353

Case No. 11,607.

READ v. CONSEQUA.

[4 Wash. O. C. 335.]1

Circuit Court, D. Pennsylvania.

Oct. Term, 1822.

PLEADING IN EQUITY—ANSWER TAKEN IN FOREIGN COUNTRY—HOW SWORN TO—EXCEPTIONS.

1. An answer in chancery by a defendant beyond sea, must be taken and sworn to by a commission under a dedimus issued by this court, directing him to administer the oath in the most solemn forms observed by the laws and usages of that country.

2. An answer from China being objected to as not responsive to all the charges on the bill, the court directed the plaintiff to file his exceptions in ten days, and that if the new answer was clear of those exceptions, no new exceptions to it would be listened to.

This case came on upon cross motions to take the bill for confessed for want of an answer, and to dissolve the injunction. The defendant grounded his motion upon an answer sworn to by the defendant at Canton, in April last. It was objected to as an answer properly verified by oath, the only evidence of that fact being the certificate of three persons, witnesses to the signature of the defendant, who swore that they saw the defendant sign the same, and that he swore to the answer according to the laws of China.

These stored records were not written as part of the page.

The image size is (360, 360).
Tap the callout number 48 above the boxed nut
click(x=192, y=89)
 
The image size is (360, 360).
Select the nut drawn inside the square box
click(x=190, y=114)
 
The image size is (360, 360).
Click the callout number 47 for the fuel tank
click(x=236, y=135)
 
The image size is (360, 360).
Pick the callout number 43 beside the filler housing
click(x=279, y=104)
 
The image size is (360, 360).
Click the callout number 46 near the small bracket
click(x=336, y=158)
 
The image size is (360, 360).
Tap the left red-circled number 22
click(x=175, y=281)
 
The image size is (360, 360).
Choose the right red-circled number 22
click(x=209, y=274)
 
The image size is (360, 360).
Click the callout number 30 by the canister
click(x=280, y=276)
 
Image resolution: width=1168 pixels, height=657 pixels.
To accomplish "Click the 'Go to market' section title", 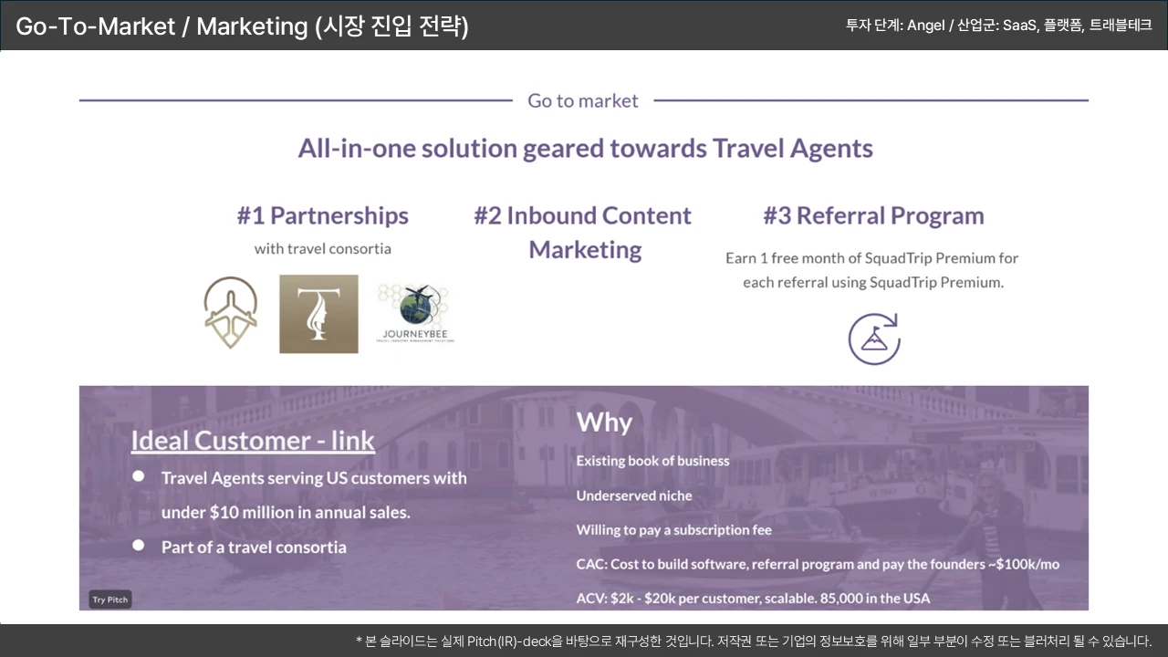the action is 582,100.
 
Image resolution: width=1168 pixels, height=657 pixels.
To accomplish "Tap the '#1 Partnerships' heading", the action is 323,215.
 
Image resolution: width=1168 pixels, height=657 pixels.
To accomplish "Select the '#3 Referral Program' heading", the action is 873,215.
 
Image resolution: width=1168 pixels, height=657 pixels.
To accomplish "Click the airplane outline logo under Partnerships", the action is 231,312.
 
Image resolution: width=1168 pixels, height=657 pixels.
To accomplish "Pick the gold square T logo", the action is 318,314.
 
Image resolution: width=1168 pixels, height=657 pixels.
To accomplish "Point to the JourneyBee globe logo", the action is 415,313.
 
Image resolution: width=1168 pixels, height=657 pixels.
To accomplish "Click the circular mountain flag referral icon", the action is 874,339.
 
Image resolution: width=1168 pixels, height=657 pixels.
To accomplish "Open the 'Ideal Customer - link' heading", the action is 253,441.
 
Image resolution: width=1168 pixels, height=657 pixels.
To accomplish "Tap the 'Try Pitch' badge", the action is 110,600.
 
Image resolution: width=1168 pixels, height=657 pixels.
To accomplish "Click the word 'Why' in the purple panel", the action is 604,422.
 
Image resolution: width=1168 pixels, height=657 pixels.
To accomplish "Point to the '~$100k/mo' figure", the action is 1024,564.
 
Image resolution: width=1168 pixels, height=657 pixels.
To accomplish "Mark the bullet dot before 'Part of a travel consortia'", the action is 138,546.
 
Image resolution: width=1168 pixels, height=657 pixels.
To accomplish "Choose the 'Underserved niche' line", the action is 634,495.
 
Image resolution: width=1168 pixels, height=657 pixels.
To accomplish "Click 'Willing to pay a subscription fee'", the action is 673,530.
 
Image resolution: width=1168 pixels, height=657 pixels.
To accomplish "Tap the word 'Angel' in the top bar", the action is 926,26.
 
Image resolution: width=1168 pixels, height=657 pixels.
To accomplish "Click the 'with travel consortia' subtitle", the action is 323,249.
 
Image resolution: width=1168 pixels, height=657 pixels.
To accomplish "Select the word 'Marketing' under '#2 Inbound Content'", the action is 585,250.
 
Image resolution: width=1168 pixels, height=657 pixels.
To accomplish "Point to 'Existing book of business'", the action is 652,461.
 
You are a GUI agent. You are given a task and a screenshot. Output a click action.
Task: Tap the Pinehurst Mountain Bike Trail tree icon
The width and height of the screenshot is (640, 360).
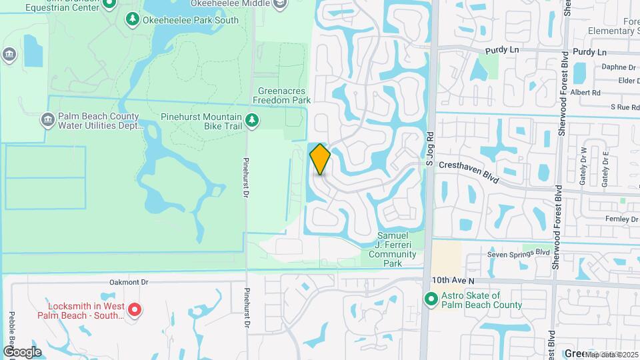pyautogui.click(x=252, y=120)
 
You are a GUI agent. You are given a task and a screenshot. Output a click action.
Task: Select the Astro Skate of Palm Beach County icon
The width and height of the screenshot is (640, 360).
pyautogui.click(x=431, y=300)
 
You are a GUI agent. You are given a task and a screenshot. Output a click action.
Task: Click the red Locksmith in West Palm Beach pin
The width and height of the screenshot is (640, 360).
pyautogui.click(x=134, y=309)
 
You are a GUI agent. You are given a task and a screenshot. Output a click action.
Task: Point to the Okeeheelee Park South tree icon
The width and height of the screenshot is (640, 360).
pyautogui.click(x=132, y=19)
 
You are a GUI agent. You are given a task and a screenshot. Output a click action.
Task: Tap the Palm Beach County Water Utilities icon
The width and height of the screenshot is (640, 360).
pyautogui.click(x=47, y=120)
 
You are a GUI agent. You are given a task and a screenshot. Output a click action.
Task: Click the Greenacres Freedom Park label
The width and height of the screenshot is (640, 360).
pyautogui.click(x=282, y=95)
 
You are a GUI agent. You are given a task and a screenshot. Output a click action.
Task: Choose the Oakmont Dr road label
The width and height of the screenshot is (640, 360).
pyautogui.click(x=129, y=282)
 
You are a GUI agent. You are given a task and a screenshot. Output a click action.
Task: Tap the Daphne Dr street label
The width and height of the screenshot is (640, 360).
pyautogui.click(x=618, y=67)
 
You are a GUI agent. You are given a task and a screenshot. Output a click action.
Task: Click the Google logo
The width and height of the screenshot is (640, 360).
pyautogui.click(x=22, y=351)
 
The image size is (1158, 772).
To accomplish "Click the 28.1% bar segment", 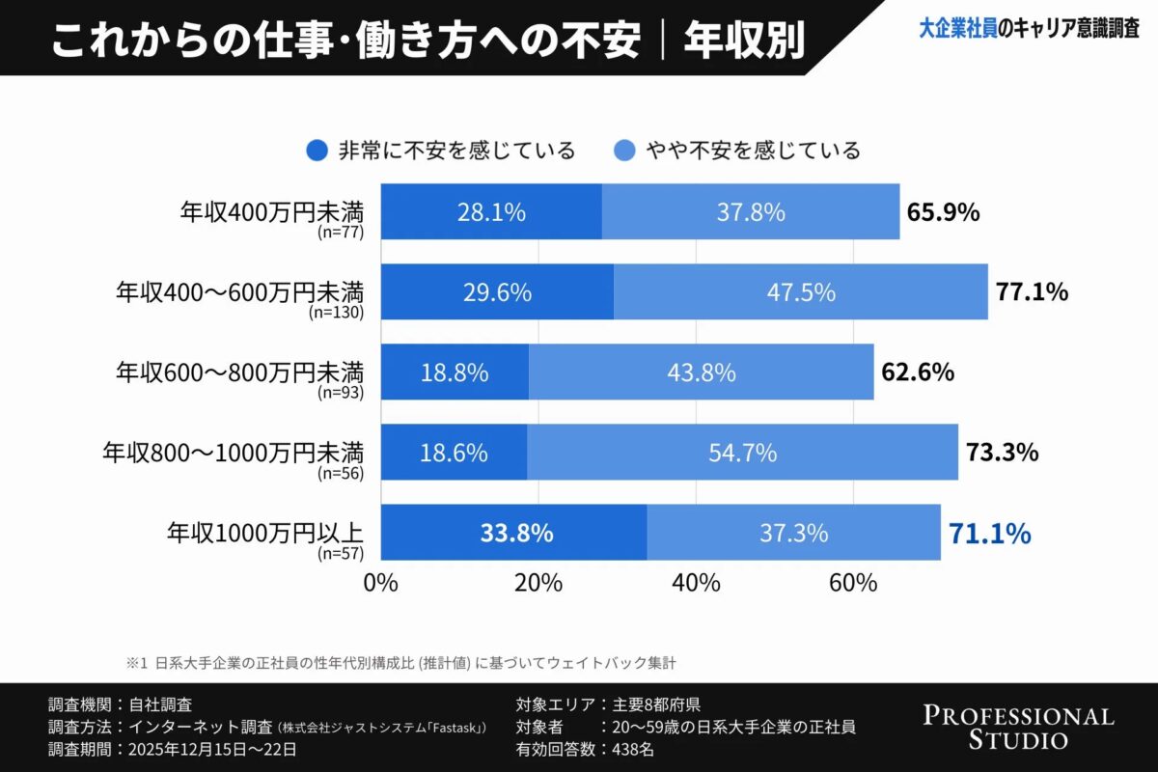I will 491,211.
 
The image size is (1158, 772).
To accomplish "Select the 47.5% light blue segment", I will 800,291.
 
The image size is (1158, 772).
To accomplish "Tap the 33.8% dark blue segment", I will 513,532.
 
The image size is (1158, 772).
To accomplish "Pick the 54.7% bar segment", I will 742,452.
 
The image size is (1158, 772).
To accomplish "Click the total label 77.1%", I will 1032,291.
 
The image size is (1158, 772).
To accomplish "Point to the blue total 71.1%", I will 990,532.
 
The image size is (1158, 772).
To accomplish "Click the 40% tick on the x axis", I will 696,583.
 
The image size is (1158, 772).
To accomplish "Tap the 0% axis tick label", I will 380,583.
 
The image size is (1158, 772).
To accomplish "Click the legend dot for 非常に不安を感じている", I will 317,151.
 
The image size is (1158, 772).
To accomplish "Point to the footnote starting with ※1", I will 405,663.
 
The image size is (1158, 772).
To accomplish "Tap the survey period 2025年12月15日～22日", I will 207,749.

WASHINGTON, Circuit Justice. This is not sufficient. According to the practice of the English courts of chancery, which, by a rule of this court, prior to the rules lately established 354by the supreme court, was to govern in cases not otherwise provided for by special rules, the answer ought to have been taken and sworn to under a dedimus potestatem. Another objection is, that there is no certificate what the oath taken by the defendant was, but it is merely said that he swore to the answer. Under the circumstances of the case, I shall overrule both motions; and order that a dedimus issue to a commissioner at Canton, in conformity with the ninth rule of the court, as now existing, directing the oath to be administered in the most solemn form observed by the laws and usages of China. And as the plaintiff has intimated that he considers this answer open to exceptions, I shall to prevent further delay, order the plaintiff to file his exceptions in ten days; and if the same answer, but clear of such exceptions, should be returned, no future exceptions shall be received.